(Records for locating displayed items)
"""

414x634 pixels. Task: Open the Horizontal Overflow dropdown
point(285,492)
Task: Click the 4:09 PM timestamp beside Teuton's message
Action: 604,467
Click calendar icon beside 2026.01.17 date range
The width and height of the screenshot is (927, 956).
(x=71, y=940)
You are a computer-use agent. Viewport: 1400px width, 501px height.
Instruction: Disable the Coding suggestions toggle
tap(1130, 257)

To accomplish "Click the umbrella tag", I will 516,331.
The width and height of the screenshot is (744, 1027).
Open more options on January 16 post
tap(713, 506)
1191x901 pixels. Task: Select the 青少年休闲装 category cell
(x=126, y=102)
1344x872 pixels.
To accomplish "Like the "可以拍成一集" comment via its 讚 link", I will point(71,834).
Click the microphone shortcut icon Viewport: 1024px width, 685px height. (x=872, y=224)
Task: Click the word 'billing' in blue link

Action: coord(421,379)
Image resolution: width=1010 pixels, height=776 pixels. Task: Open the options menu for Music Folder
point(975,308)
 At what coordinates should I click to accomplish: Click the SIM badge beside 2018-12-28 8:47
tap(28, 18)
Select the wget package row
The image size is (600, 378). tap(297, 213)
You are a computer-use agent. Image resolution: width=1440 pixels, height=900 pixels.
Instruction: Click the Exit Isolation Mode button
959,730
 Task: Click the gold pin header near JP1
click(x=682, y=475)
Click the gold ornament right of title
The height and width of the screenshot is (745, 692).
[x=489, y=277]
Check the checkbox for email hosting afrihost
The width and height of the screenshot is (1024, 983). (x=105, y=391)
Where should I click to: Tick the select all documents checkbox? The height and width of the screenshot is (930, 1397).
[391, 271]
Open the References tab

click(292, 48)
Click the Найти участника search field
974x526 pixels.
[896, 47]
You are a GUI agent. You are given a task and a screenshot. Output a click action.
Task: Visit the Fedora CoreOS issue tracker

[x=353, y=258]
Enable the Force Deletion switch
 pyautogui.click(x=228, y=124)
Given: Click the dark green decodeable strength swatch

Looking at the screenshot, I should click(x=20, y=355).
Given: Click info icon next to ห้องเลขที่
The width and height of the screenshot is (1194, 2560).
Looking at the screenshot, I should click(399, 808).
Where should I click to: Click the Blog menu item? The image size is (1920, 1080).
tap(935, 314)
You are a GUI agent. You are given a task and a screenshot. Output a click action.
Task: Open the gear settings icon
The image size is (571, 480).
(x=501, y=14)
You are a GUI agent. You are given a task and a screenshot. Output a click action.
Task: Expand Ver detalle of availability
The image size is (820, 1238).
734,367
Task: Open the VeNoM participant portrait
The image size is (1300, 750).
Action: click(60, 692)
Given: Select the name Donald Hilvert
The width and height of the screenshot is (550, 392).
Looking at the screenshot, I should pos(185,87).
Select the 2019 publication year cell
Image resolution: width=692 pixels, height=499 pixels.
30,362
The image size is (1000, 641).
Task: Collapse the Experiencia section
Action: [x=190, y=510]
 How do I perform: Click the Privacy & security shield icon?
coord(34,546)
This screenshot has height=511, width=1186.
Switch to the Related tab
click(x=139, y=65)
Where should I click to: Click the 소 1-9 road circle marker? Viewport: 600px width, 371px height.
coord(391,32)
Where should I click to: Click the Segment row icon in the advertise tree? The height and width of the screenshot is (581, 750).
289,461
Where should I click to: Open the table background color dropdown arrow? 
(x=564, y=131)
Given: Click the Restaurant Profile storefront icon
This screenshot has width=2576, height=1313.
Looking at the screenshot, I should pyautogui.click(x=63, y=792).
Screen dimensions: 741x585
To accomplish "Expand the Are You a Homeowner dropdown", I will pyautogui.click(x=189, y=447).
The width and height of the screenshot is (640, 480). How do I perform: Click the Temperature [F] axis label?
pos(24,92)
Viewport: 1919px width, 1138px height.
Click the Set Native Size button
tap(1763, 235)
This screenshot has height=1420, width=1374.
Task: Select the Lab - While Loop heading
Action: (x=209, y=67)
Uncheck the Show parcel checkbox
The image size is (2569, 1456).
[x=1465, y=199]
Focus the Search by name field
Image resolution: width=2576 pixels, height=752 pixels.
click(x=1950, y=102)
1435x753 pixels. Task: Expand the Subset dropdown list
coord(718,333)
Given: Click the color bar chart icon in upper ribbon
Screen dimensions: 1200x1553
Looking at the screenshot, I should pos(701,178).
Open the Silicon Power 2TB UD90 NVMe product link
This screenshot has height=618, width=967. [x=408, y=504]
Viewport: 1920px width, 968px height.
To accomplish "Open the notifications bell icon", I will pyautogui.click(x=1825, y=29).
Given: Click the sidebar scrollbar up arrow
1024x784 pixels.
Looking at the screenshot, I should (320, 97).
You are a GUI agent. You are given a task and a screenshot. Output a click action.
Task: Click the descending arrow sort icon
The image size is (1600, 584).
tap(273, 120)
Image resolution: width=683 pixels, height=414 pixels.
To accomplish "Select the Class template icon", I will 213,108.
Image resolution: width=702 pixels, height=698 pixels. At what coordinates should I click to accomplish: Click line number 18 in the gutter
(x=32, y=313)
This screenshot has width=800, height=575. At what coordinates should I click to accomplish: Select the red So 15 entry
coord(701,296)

"""

• Task goal
Count the lines in the listing above that contain the string "Expand", treating uppercase and lowercase as different, and reply with the number alone.

• Task answer
3